Les rabbins ont beaucoup écrit sur la question de la lumière au sein de la souka. C’est étonnant, on pense l’intérieur en fonction de sa capacité à laisser pénétrer une certaine quantité de lumière pour pouvoir voir les étoiles de nuit. Ni trop ni trop peu, mais il importe que l’extérieur (la lumière) pénètre à l’intérieur. 

Un jour, lorsque je travaillais sur le centre Le Millénaire à Aubervilliers, nous avons eu un problème juridique qui aurait pu retarder de beaucoup le permis de construire. L’un des murs que j’avais dessiné sur les plans posait un problème légal de droit de vue. Nous étions coincés et j’avais peu de temps pour trouver une solution. Alors, je me suis souvenu d’un passage du Talmud, dans ce fameux traité Souka, qui se demande si un toit qui descend jusqu’au sol peut être considéré comme un mur ou si un mur courbe peut être considéré comme un toit... Et j’ai transformé le mur qui était vertical sur les plans en un mur courbe et donc, en fait… un toit. Et le projet est passé !

 

Vos réflexions sur l’espace juif influencent donc votre travail d’architecte ?

Bien entendu ! Je suis un peu à part parmi les architectes car je m’intéresse plus au vide qu’au plein. Le vide tient tout ! Je travaille sur l’espace public (que le droit considère comme inaliénable), j’aime les « choses impures » et le « bricolage » qui tient compte de l’environnement, à l’heure où fleurissent des lieux aseptisés qui se ressemblent tous. Je m’intéresse à ce qui relie, plus qu’à ce qui sépare, d’une autre façon que l’ingénieur et architecte Marc Mimram qui construit des ponts et des passerelles.

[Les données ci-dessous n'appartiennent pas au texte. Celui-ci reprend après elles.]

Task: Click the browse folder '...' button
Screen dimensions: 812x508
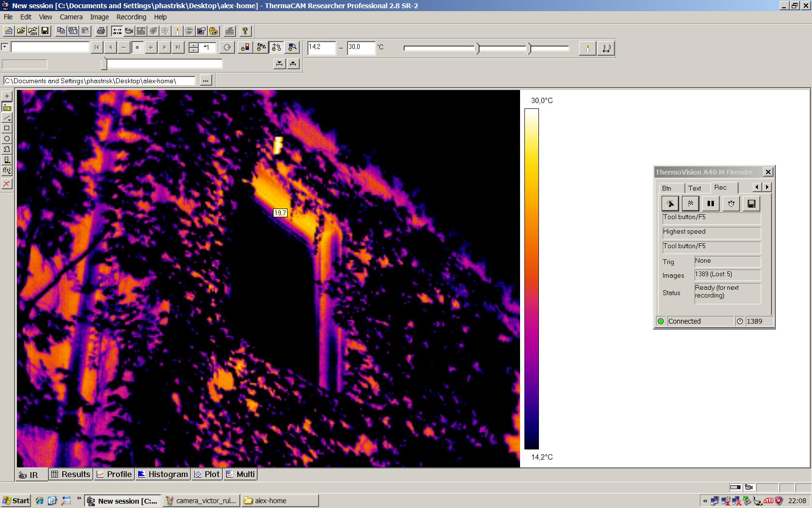Action: point(206,81)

En ce moment, je travaille sur un projet concernant…la terre. Oui, c’est surprenant pour un architecte mais j’envisage, sur un cercle de 30 kilomètres de rayon autour de Paris, de réaliser des belvédères originaux utilisant la terre en question pour créer une œuvre de land artmétropolitain. Vous voyez, je reste un architecte juif abordant l’espace d’une façon atypique. 

 

La mézouza et le érouv(clôture permettant de transporter des objets durant le chabbat, ce qui n’est permis que dans un espace privé) régissent le passage entre le domaine public et le domaine privé. Que nous apprennent ces rites ?

Dans beaucoup de civilisations, le franchissement du seuil est ritualisé. Le seuil, c’est la grande réalité de l’architecture. Les arcs de triomphe tout comme les portes de Paris avaient essentiellement une portée symbolique. La mézouza continue à faire du franchissement du seuil (d’une ville, d’une maison, d’une pièce) un événement, mis en rapport avec le projet éthique du judaïsme.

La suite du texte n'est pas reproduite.